Without democracy, the future of our nation is bleak and dark. The period 1964 to 1992 stands as a stark example of the under-development that dictatorship guarantees. Even black gold, oil, cannot save us in a dictatorship. Unfortunately, the prevailing winds emanating out of Congress Place and from the A Partnership for National Unity/Alliance For Change (APNU/AFC) are ominous, howling, swirling, rattling the foundations of democracy in Guyana. In just two years, APNU/AFC, with its autocratic DNA deeply rooted in the PNC, has stymied democratic practices and rattled democratic institutions. The foundations of our democracy are under threat, none more so than the infrastructure that provides for a free and fair election – the Guyana Elections commission (GECOM) – and our Parliament.
This week there have been two blatant attacks, first on GECOM and, second, on Parliament that must not escape our attention and we must not underestimate because they represent an unrelenting drive towards dictatorship. No matter what our ethnicity, culture, religion, past and present political leanings, rich or poor, professional or labourer, we should all be dismayed, but committed to resist this reckless embrace of dictatorship. For a brief moment we need to put aside our differences and together resist another period of dictatorship in our country. The unity that stopped dictatorship in 1992 is needed again to nip in the bud this new effort to return Guyana to pre-1992.
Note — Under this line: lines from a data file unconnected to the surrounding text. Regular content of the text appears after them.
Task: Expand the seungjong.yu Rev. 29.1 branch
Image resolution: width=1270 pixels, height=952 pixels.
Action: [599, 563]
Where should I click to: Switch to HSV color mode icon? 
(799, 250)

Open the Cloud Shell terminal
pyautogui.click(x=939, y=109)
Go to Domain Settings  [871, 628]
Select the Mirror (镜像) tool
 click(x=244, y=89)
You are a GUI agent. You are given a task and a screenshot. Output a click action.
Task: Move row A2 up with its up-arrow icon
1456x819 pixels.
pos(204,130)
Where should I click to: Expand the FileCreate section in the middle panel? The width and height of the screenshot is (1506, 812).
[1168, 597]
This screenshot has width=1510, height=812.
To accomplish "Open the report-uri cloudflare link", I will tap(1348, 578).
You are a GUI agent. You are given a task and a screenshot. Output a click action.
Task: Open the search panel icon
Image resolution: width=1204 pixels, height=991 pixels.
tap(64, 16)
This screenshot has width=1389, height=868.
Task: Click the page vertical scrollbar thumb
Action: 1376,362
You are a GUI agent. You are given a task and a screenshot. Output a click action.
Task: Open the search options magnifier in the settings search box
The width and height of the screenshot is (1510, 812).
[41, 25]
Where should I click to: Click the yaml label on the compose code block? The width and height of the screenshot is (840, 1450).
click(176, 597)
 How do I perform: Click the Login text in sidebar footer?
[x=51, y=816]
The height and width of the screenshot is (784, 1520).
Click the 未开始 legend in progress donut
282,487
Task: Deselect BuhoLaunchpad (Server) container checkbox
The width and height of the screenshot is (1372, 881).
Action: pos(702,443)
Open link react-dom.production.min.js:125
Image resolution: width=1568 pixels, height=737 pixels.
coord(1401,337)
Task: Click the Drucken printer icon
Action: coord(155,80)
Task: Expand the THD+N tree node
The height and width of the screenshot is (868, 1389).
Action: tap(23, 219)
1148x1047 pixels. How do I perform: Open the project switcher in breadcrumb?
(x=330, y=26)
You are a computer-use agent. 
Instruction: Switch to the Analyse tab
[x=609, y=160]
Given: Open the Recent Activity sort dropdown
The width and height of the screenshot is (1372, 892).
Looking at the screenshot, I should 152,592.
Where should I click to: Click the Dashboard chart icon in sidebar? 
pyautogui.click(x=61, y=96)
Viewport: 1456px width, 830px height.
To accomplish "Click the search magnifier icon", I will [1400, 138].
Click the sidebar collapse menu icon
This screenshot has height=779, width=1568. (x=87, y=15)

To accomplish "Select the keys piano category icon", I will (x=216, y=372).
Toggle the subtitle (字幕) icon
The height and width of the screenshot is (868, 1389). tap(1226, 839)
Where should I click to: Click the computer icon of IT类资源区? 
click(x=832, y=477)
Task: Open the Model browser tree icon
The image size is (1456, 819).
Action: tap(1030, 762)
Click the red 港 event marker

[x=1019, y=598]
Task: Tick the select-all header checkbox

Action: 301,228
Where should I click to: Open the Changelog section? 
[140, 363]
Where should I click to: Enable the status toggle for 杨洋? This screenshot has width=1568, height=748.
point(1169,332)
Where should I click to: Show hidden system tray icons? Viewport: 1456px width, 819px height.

The first attack this week occurred when President Granger elevated the obstructionist policies of APNU/AFC by informing the Leader of the Opposition that he has officially rejected the list of nominees for the chair of GECOM. This is the second list he has rejected, even though both list were totally within the spirit and letter of the Constitution and consisted of 12 names of distinguished Guyanese citizens, chosen through extensive consultation with civil society. Both times, the excuses have been absurd, reckless, provoking and unconstitutional. The rejection is designed to take control of GECOM. Granger is determined to appoint a person who will be totally beholden to him and APNU/AFC for the purpose of rigging the 2020 elections, as the PNC did with elections in 1968, 1973, 1980, 1985 and in the referendum in 1978.
The second attack on democracy this week occurred when the Speaker of Parliament halted plans by the Economic Services Committee to conduct hearings in the sugar belt relating to the closure of sugar estates which will leave more than 10,000 people without jobs. Parliament, as a foundation of our democracy, is a place for debate and dissent – fierce, sustained, and unflinching when necessary – a place where citizens can deposit their concerns, a place where MPs can engage citizens and citizens can formally engage their MPs. At a time when not only sugar estates are being closed, but the threat of ending sugar in Guyana has become real, Parliament cannot sit still.
Both of these attacks on democratic practices and institutions by APNU/AFC leadership are grotesque abuse of power. Both are scary portent of what is coming. I diligently pray for my country, but I can hear the clanging of dictatorship roaring in the distance. Each passing day now, the roar gets louder. When Granger makes clear he intends to name his own Chair for GECOM and the Speaker deems dialogue with sugar workers and citizens not the business of Parliament, the rumblings sound too close for comfort. In the face of dictatorship, silence is the fertilizer; resistance by raising our voices is the remedy.